[BEGIN SUPPLIED TEXT]

I created this https://github.com/MoveOnOrg/Spoke/issues/1580, before finding this one.
My idea doesn't depend on an additional queue. Having another queue might slow things down, depending on who was available to review the items in that queue.
That being said this one has a lot more detail. My feature request is very high level.

Of course it also sucks to receive profanity in the replies, but that's gonna happen

Well, that is what we are trying to address here.

so I'm less concerned about that than I am about someone using profanity while representing MoveOn and/or a candidate.

I think that that should be a separate feature/effort.

I don't know if this a fully sufficient solution (probably not), but I came across this font that uses ligatures to obscure profanity: https://vole.wtf/scunthorpe-sans/

Could be an extremely easy intermediate fix.

This is really neat @jeffm2001 -- I don't think it filters out racial/other biggotted slurs which I think are some of the worse offenders here

It is very clever, but I don't think it meets our goals for texter experience.

[END SUPPLIED TEXT]
[BEGIN DATA ROWS]

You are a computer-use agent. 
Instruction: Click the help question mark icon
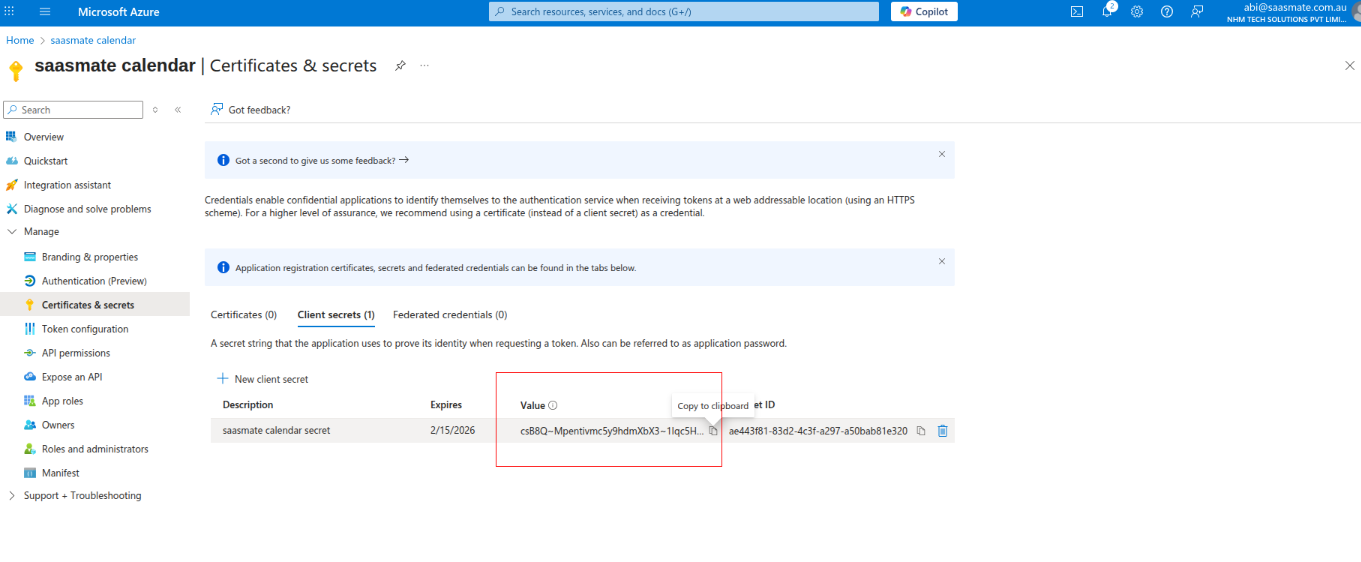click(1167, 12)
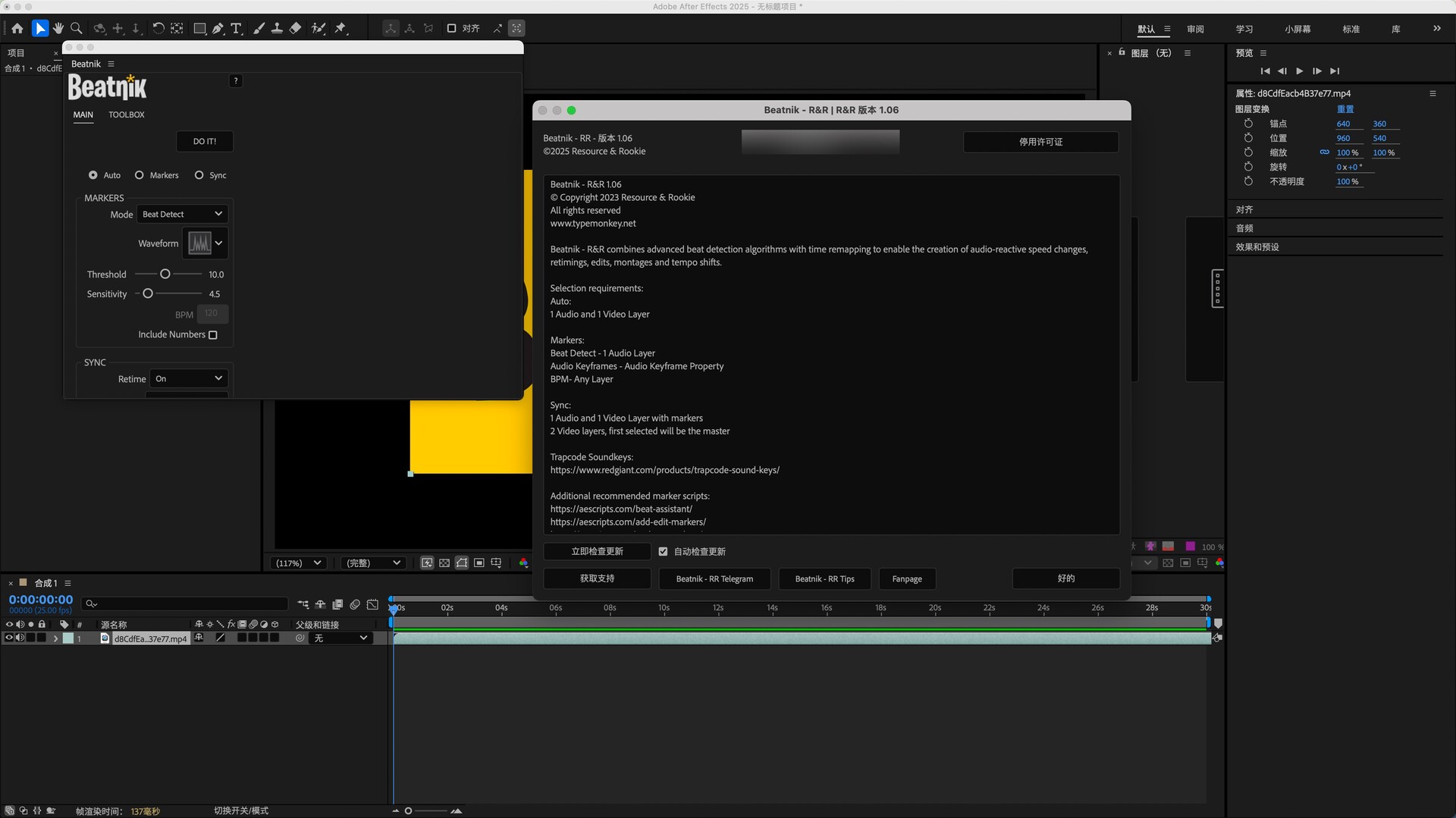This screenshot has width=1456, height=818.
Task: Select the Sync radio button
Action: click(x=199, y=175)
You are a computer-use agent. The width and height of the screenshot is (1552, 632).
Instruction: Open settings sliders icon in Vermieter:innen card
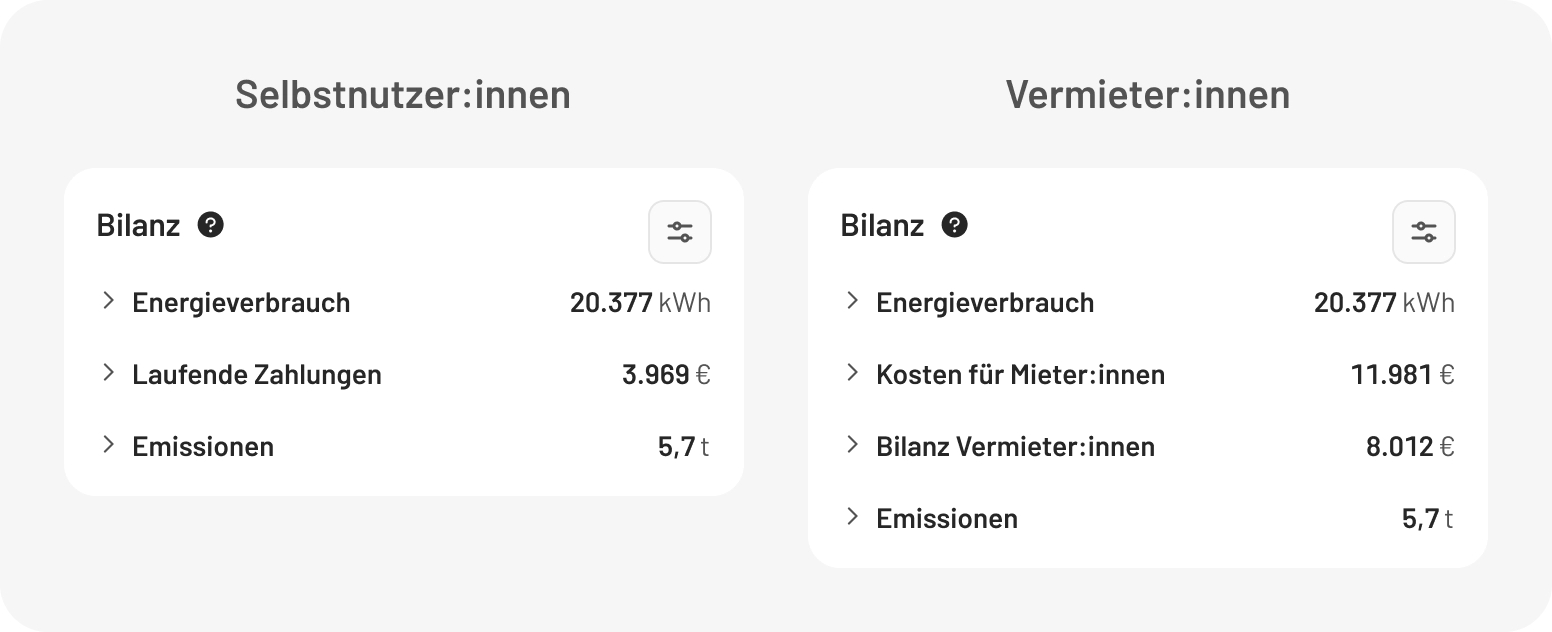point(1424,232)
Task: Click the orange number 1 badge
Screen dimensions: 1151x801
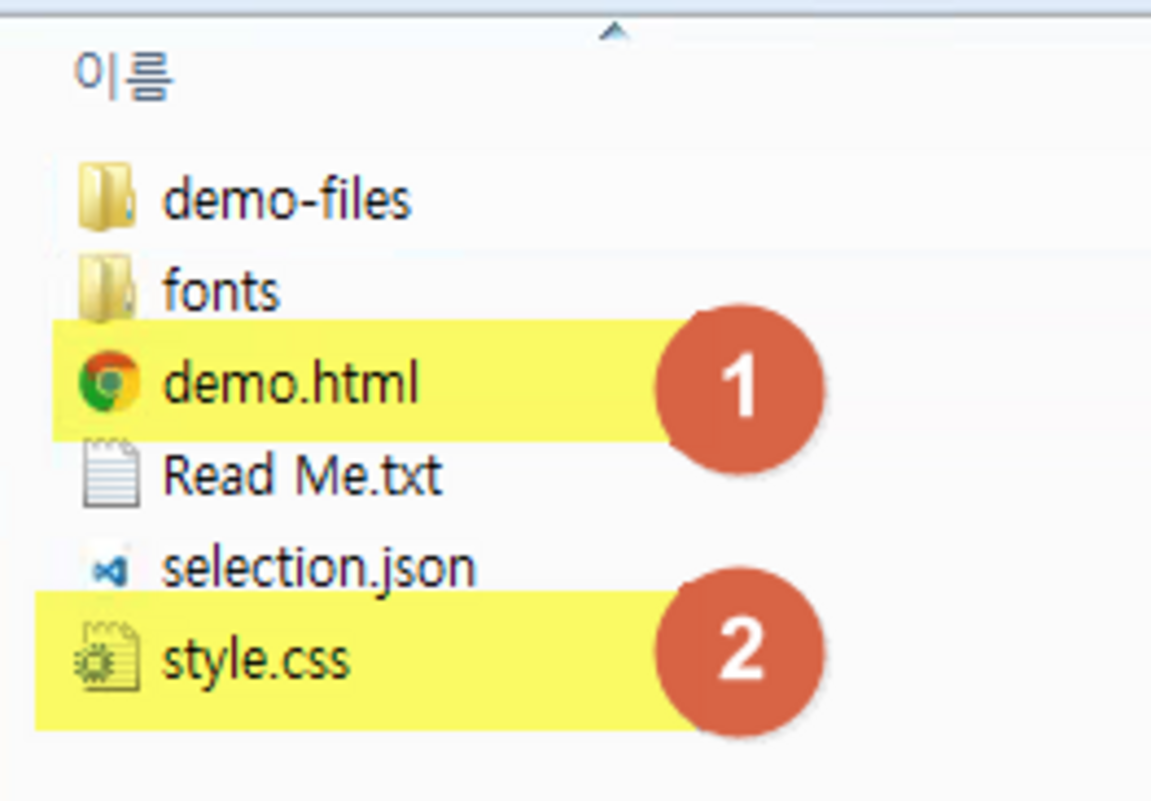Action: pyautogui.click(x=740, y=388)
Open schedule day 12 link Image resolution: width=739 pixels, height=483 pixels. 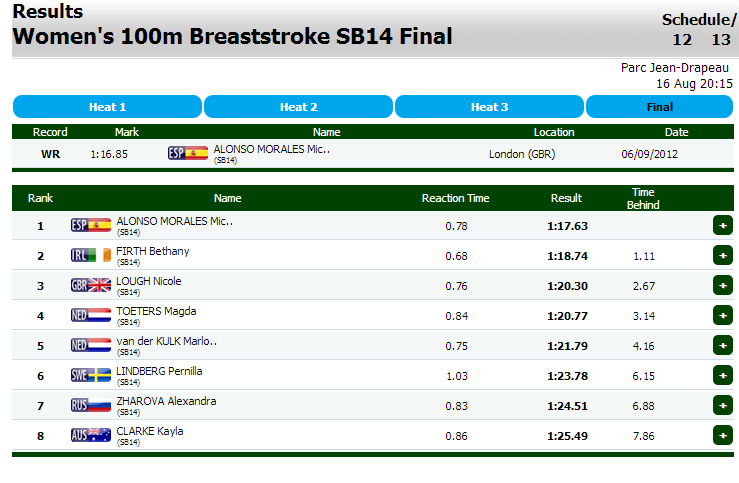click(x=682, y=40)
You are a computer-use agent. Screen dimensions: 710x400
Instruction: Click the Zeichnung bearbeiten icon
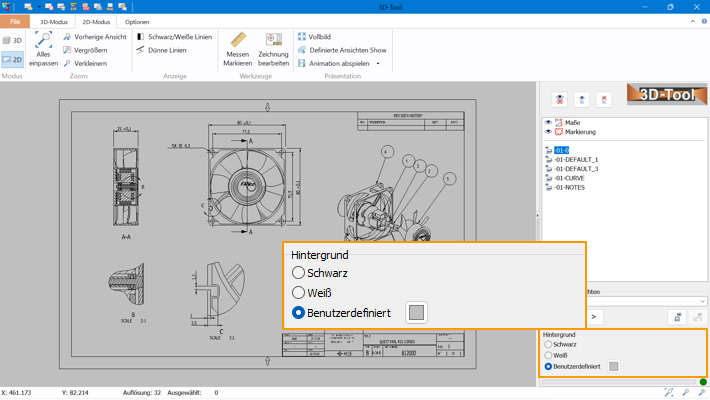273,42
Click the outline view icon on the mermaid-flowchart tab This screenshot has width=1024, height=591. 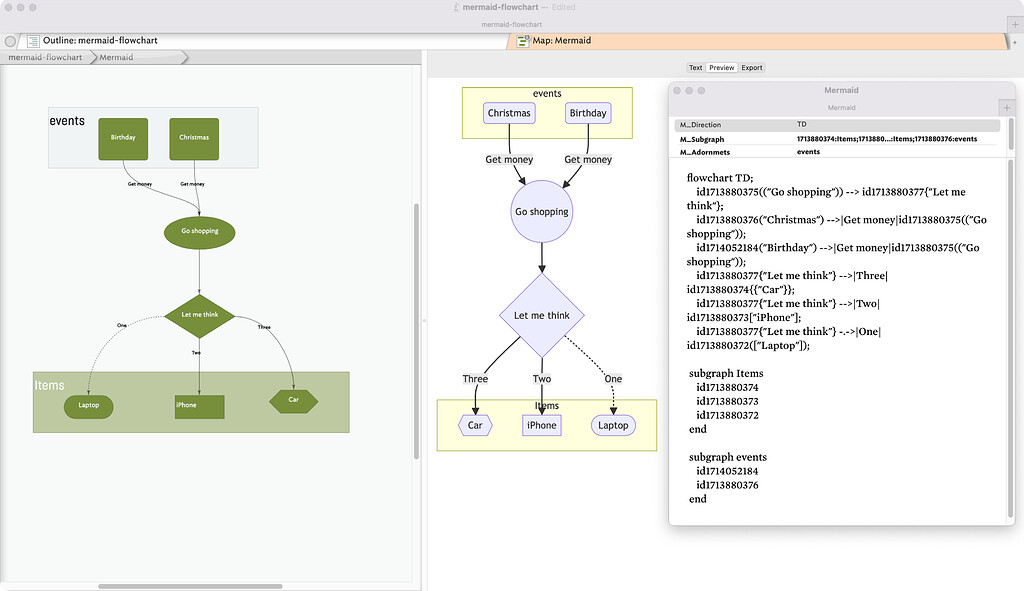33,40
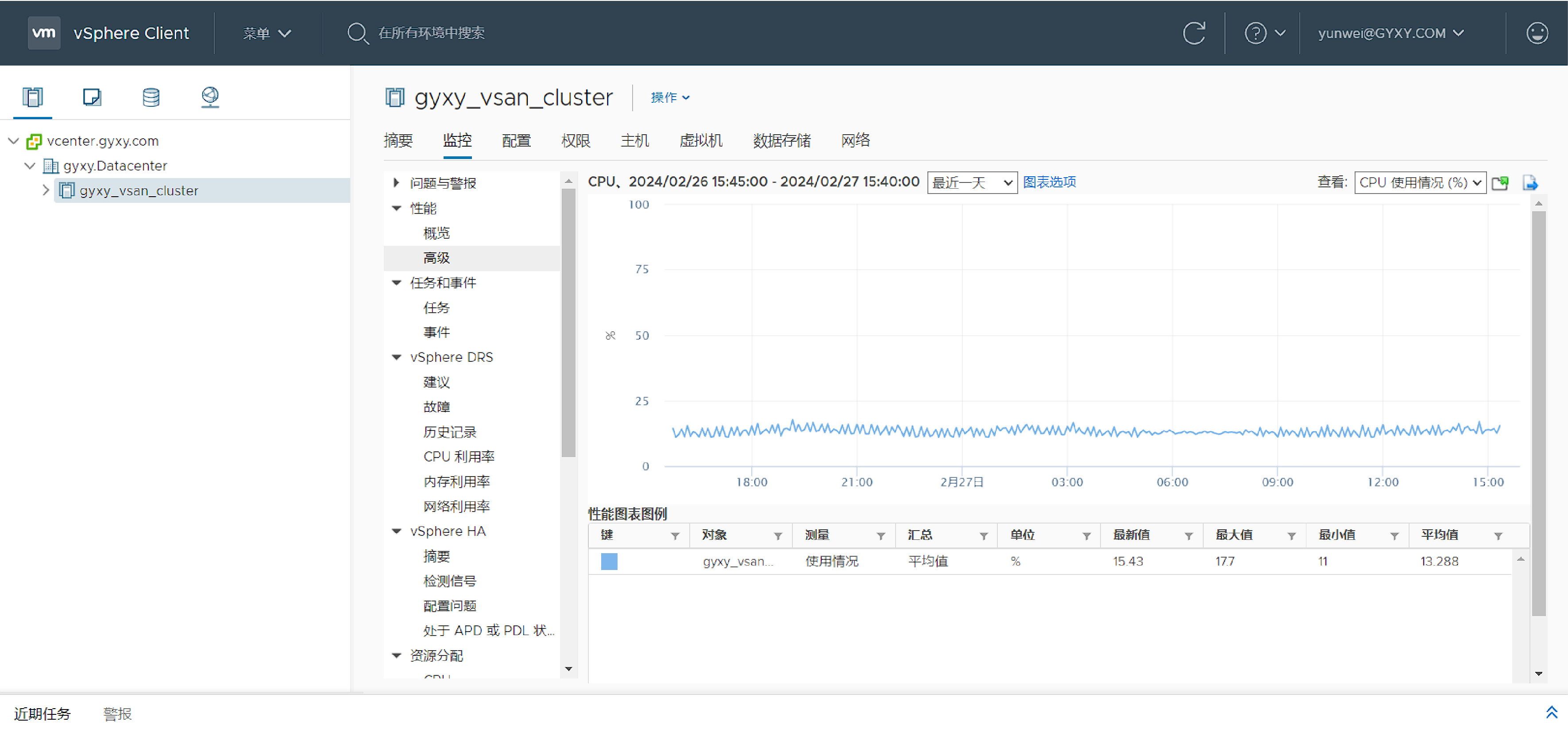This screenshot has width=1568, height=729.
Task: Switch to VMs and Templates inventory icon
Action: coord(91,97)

[END DATA ROWS]

* **AIM**:
In the supplied text, what does the suggested font use to obscure profanity?

* **CORRECT RESULT**:
Ligatures.